* TASK DETAILS:
Whenever a line in the entries below contains "next", copy that line.

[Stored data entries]
_ _ _ _

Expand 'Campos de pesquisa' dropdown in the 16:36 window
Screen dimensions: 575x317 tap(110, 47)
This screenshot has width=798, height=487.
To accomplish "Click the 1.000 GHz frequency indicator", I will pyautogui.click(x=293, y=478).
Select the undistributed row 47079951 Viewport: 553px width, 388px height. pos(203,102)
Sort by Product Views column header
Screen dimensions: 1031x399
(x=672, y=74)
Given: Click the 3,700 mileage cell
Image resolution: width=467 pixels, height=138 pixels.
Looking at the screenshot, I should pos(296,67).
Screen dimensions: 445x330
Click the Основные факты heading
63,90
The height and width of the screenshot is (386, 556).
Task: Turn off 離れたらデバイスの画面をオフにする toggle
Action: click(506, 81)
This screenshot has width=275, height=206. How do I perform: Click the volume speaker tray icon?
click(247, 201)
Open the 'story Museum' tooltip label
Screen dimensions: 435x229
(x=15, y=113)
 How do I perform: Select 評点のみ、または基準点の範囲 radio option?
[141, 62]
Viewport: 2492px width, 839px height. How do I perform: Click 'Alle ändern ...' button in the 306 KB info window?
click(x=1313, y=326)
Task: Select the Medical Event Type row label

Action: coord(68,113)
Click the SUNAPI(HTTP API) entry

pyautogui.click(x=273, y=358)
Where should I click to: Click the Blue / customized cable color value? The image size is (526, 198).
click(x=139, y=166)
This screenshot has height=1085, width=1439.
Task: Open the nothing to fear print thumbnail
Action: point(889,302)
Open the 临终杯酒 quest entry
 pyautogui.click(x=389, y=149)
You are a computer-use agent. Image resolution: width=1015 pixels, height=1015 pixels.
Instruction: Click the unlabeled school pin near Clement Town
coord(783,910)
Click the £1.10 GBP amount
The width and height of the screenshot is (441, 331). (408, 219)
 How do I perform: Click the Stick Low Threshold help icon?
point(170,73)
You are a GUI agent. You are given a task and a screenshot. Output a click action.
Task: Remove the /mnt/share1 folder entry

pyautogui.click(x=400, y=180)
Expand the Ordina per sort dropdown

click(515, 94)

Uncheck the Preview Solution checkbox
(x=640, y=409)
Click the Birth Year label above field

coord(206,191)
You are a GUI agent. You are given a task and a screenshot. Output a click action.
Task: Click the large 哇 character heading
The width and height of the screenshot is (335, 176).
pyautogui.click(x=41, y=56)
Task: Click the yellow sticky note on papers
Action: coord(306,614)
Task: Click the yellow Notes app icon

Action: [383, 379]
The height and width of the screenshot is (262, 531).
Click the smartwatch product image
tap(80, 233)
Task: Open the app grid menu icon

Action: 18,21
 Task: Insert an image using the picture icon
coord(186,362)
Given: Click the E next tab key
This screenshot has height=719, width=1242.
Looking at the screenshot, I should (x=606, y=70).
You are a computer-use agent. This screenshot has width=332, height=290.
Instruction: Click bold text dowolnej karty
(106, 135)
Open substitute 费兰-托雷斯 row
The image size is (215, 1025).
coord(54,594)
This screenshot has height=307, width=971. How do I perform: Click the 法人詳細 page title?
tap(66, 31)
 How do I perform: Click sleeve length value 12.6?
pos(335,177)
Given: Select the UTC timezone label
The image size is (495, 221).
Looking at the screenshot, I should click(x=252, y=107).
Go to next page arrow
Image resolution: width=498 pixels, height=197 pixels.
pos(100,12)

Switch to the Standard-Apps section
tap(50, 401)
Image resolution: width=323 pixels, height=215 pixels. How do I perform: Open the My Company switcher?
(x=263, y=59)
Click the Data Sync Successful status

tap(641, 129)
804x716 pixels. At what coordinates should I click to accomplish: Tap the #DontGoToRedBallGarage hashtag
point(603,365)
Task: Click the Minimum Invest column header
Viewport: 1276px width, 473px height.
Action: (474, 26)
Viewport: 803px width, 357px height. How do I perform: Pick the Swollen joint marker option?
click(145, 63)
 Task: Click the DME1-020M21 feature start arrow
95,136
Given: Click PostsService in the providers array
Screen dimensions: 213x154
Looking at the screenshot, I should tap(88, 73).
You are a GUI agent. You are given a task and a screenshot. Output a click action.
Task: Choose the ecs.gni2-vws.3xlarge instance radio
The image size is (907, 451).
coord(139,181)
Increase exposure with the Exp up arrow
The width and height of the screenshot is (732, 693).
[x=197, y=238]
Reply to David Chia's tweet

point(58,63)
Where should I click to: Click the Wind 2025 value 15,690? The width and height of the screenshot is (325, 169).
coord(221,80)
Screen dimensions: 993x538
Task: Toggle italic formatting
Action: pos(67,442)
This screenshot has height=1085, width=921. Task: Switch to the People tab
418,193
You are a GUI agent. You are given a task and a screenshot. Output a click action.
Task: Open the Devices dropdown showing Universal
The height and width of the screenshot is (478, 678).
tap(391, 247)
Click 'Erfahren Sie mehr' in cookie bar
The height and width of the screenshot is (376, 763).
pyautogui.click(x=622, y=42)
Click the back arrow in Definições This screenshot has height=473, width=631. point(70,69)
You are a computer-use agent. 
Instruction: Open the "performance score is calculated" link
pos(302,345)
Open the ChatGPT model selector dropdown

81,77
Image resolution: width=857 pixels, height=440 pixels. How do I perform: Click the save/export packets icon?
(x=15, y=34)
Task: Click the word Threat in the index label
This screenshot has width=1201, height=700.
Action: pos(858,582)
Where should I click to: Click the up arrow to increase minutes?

_ _ _ _

* OUTPUT FOR THIS TASK:
Given: Click the E next tab key
Go to next page arrow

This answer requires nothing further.